Efficient and Adaptive Posterior Sampling Algorithms for Bandits
Bingshan Hu, Zhiming Huang, Tianyue H. Zhang, Mathias Lécuyer, Nidhi Hegde
TL;DR
The paper advances practical Thompson Sampling for bandits with bounded rewards by deriving a tighter finite-horizon regret bound for Gaussian-prior TS and proposing two scalable, parameterized variants, TS-MA-$α$ and TS-TD-$α$, that trade regret for reduced posterior sampling. TS-MA-$α$ aggregates samples in batches to decouple sampling complexity from the number of arms, while TS-TD-$α$ adaptively switches sampling effort over time to focus on promising arms. Theoretical results show per-arm regret of $O(\ln^{α+1}(T)/Δ)$ and scalable sampling costs, complemented by experiments demonstrating substantial sampling efficiency gains in large-arm settings. Collectively, the work offers tunable, computationally efficient alternatives to standard TS, enabling practical deployment in large-scale bandit applications with bounded rewards.
Abstract
We study Thompson Sampling-based algorithms for stochastic bandits with bounded rewards.
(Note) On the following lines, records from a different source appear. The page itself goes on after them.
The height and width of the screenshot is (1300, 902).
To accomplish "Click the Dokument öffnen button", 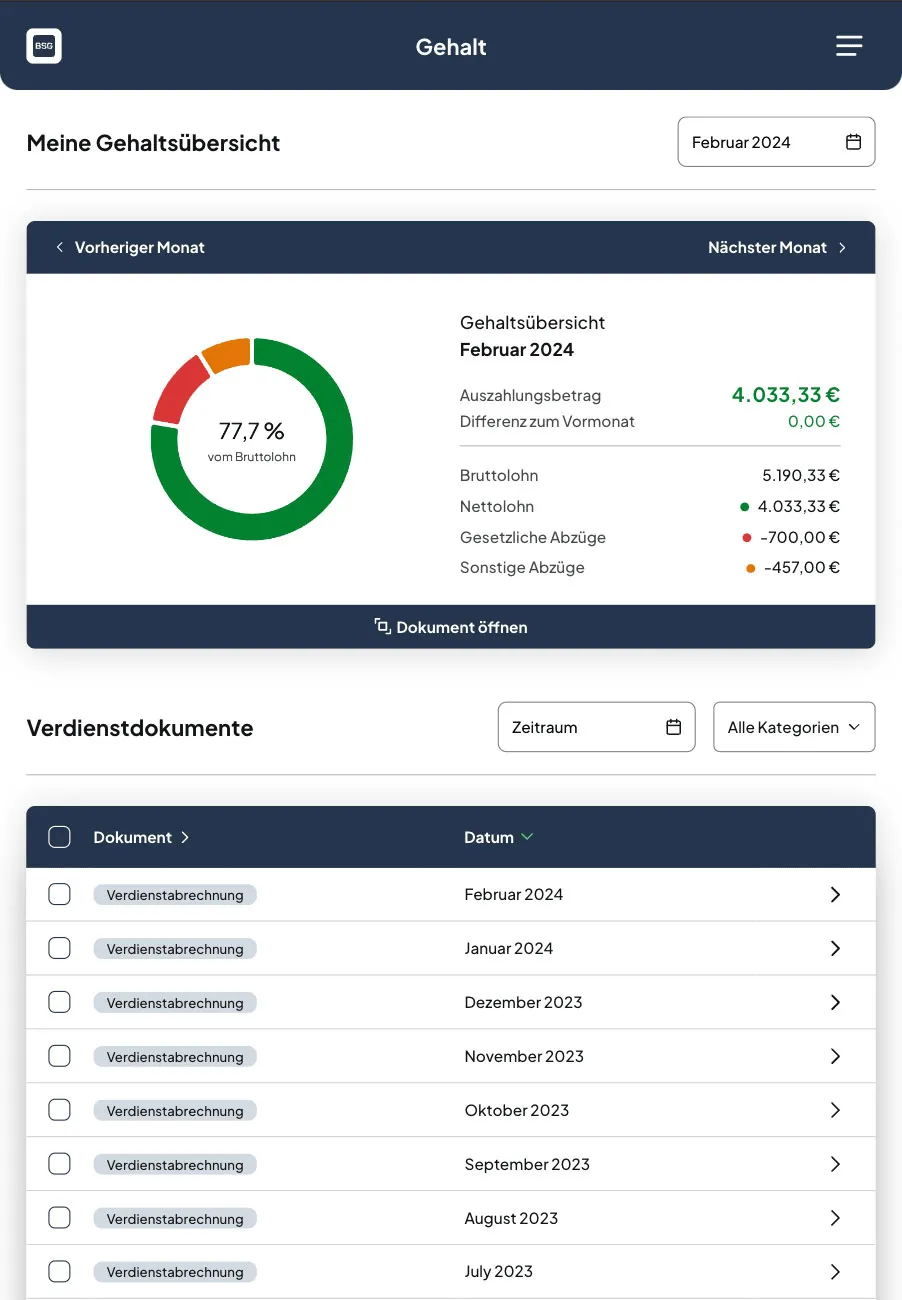I will click(x=451, y=627).
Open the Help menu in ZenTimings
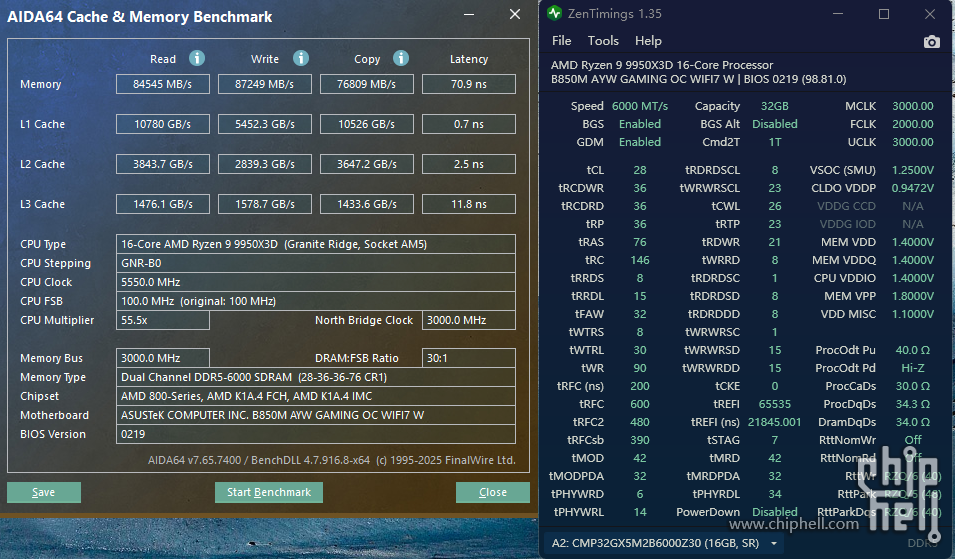Viewport: 955px width, 559px height. pyautogui.click(x=648, y=41)
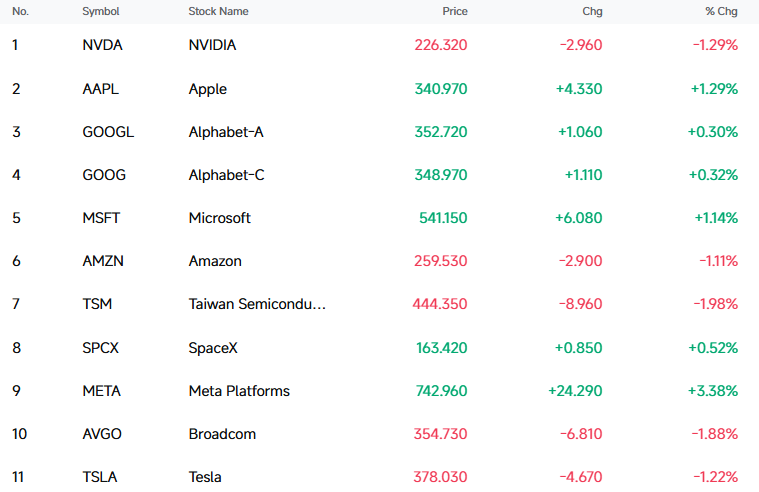Select the TSLA ticker symbol
The height and width of the screenshot is (492, 759).
[x=100, y=477]

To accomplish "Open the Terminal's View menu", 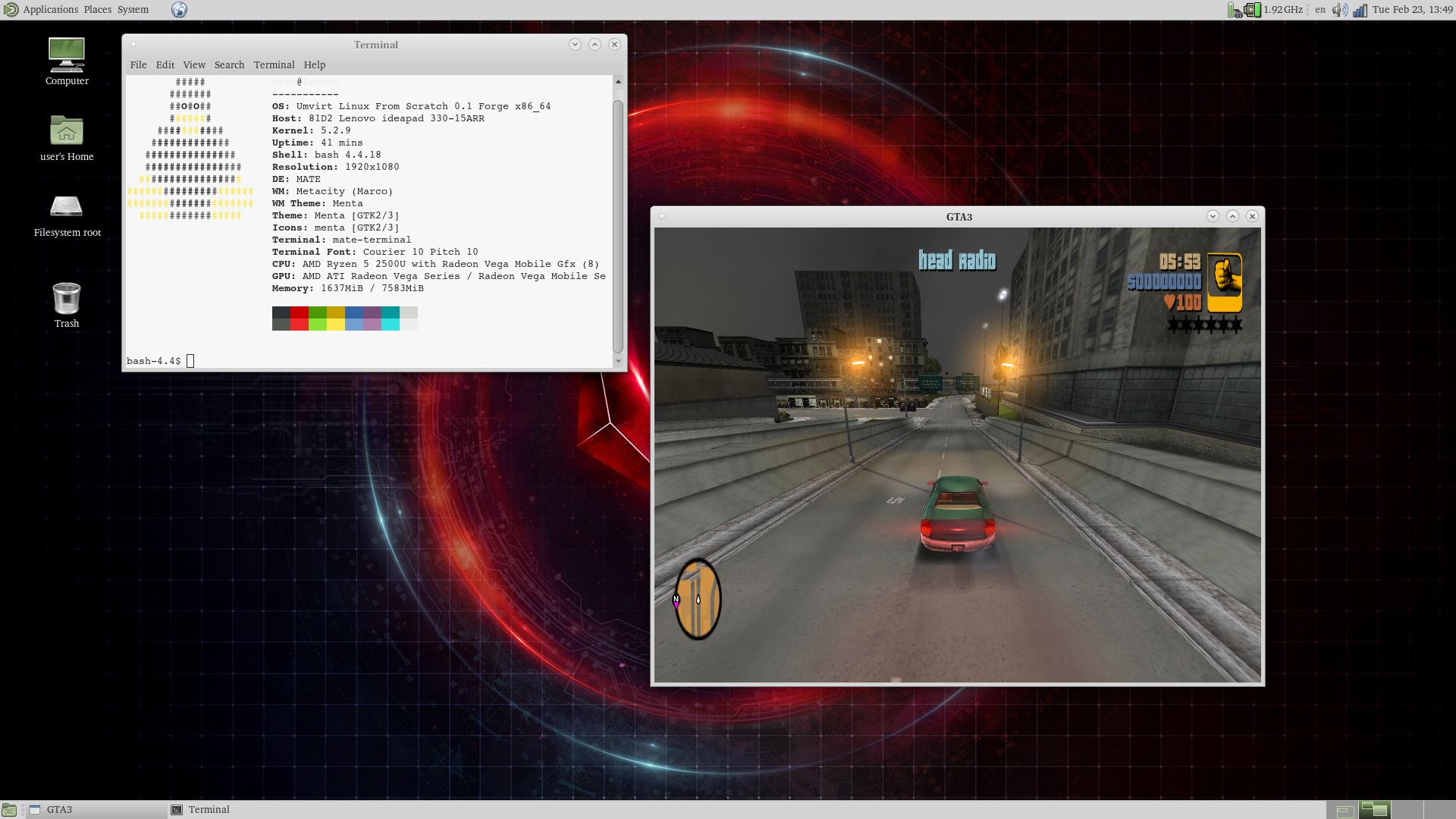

As the existing problem-dependent regret bound for Thompson Sampling with Gaussian priors [Agrawal and Goyal, 2017] is vacuous when $T \le 288 e^{64}$, we derive a more practical bound that tightens the coefficient of the leading term %from $288 e^{64}$ to $1270$. Additionally, motivated by large-scale real-world applications that require scalability, adaptive computational resource allocation, and a balance in utility and computation, we propose two parameterized Thompson Sampling-based algorithms: Thompson Sampling with Model Aggregation (TS-MA-$α$) and Thompson Sampling with Timestamp Duelling (TS-TD-$α$), where $α\in [0,1]$ controls the trade-off between utility and computation. Both algorithms achieve $O \left(K\ln^{α+1}(T)/Δ\right)$ regret bound, where $K$ is the number of arms, $T$ is the finite learning horizon, and $Δ$ denotes the single round performance loss when pulling a sub-optimal arm.